- Aim of the exercise -
Write out the lines below again, changing "Viewport" to "Window" wherever it appears and leaving everything else the same.

Collection entries:
'''
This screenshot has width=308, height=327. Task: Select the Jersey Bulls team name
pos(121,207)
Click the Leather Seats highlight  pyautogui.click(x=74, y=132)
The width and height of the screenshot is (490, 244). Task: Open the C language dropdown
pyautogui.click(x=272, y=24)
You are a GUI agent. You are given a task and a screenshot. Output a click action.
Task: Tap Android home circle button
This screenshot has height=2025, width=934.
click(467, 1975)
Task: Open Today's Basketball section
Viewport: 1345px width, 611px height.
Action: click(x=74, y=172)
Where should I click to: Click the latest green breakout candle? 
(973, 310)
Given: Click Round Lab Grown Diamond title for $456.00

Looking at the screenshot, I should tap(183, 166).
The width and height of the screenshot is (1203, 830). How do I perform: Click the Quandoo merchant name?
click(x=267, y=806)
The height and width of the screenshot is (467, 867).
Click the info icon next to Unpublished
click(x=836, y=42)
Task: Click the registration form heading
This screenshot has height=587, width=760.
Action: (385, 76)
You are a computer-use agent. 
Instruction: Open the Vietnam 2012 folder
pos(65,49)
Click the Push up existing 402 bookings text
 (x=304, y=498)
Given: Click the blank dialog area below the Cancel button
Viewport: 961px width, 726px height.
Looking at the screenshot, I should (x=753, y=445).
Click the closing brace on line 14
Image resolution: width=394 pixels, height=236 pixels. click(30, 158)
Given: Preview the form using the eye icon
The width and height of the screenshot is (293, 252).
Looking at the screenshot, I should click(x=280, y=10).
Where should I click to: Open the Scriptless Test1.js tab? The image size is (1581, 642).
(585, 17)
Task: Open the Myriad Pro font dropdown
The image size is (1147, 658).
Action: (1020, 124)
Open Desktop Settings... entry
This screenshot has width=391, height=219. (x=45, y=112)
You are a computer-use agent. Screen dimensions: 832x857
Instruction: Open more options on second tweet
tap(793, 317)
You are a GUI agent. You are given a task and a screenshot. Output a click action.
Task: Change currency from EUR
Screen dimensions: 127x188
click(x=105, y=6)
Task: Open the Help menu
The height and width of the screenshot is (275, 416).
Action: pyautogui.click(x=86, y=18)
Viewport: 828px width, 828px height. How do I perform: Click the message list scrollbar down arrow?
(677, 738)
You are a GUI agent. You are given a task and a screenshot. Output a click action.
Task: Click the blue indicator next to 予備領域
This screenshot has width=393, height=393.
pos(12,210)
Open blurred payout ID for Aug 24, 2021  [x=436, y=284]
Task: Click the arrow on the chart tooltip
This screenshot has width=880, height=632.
'''
- Response to the exercise -
This screenshot has width=308, height=327. Task: Select the Jersey Bulls team name
pos(121,207)
Click the Leather Seats highlight  pyautogui.click(x=74, y=132)
The width and height of the screenshot is (490, 244). Task: Open the C language dropdown
pyautogui.click(x=272, y=24)
You are a GUI agent. You are given a task and a screenshot. Output a click action.
Task: Tap Android home circle button
This screenshot has height=2025, width=934.
click(467, 1975)
Task: Open Today's Basketball section
Window: 1345px width, 611px height.
Action: click(x=74, y=172)
Where should I click to: Click the latest green breakout candle? 
(973, 310)
Given: Click Round Lab Grown Diamond title for $456.00

Looking at the screenshot, I should tap(183, 166).
The width and height of the screenshot is (1203, 830). How do I perform: Click the Quandoo merchant name?
click(x=267, y=806)
The height and width of the screenshot is (467, 867).
Click the info icon next to Unpublished
click(x=836, y=42)
Task: Click the registration form heading
This screenshot has height=587, width=760.
Action: (385, 76)
You are a computer-use agent. 
Instruction: Open the Vietnam 2012 folder
pos(65,49)
Click the Push up existing 402 bookings text
 (x=304, y=498)
Given: Click the blank dialog area below the Cancel button
Window: 961px width, 726px height.
Looking at the screenshot, I should (x=753, y=445).
Click the closing brace on line 14
Image resolution: width=394 pixels, height=236 pixels. click(30, 158)
Given: Preview the form using the eye icon
The width and height of the screenshot is (293, 252).
Looking at the screenshot, I should click(x=280, y=10).
Where should I click to: Open the Scriptless Test1.js tab? The image size is (1581, 642).
(585, 17)
Task: Open the Myriad Pro font dropdown
The image size is (1147, 658).
Action: (1020, 124)
Open Desktop Settings... entry
This screenshot has width=391, height=219. (x=45, y=112)
You are a computer-use agent. Screen dimensions: 832x857
Instruction: Open more options on second tweet
tap(793, 317)
You are a GUI agent. You are given a task and a screenshot. Output a click action.
Task: Change currency from EUR
Screen dimensions: 127x188
click(x=105, y=6)
Task: Open the Help menu
The height and width of the screenshot is (275, 416).
Action: pyautogui.click(x=86, y=18)
Window: 828px width, 828px height. How do I perform: Click the message list scrollbar down arrow?
(677, 738)
You are a GUI agent. You are given a task and a screenshot. Output a click action.
Task: Click the blue indicator next to 予備領域
This screenshot has width=393, height=393.
pos(12,210)
Open blurred payout ID for Aug 24, 2021  [x=436, y=284]
Task: Click the arrow on the chart tooltip
This screenshot has width=880, height=632.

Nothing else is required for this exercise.